Task to carry out = Pull out every line below holding the word "click".

Given data =
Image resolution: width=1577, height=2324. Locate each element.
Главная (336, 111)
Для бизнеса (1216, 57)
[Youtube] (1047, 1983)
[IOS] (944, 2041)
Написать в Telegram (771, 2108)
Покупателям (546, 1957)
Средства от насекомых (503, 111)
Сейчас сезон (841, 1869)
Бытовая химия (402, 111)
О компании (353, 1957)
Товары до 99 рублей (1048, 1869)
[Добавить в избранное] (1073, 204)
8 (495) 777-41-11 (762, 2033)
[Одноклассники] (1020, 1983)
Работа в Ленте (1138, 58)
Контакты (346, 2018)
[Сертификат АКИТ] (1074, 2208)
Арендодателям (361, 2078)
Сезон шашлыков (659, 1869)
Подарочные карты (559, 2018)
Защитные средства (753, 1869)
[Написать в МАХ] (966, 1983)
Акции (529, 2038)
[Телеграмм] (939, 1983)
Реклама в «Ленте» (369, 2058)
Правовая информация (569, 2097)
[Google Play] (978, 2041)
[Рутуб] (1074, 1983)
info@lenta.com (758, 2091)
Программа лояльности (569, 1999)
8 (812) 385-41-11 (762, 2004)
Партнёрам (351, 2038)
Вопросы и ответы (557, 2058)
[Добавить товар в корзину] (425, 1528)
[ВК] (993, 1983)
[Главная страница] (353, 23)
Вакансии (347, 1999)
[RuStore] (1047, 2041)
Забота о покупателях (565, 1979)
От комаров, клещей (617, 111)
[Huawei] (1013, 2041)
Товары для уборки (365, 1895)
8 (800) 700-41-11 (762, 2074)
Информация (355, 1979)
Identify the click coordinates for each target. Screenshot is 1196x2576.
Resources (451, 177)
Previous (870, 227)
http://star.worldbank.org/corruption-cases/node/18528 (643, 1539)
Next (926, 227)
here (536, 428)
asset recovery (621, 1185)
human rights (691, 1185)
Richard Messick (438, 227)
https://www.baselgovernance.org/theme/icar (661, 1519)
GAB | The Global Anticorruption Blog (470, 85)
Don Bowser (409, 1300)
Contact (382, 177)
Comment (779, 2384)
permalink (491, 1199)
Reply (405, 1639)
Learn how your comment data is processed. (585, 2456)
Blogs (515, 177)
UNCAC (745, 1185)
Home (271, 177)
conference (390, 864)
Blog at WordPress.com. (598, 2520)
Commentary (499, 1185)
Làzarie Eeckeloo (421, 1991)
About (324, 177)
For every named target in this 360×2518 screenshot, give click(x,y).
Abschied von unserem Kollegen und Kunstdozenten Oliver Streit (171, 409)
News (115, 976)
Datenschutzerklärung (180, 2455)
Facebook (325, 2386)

Response for this exercise =
Identify the click coordinates for each target. Screenshot is 1196x2576.
For every named target in this 360×2518 screenshot, give click(x,y).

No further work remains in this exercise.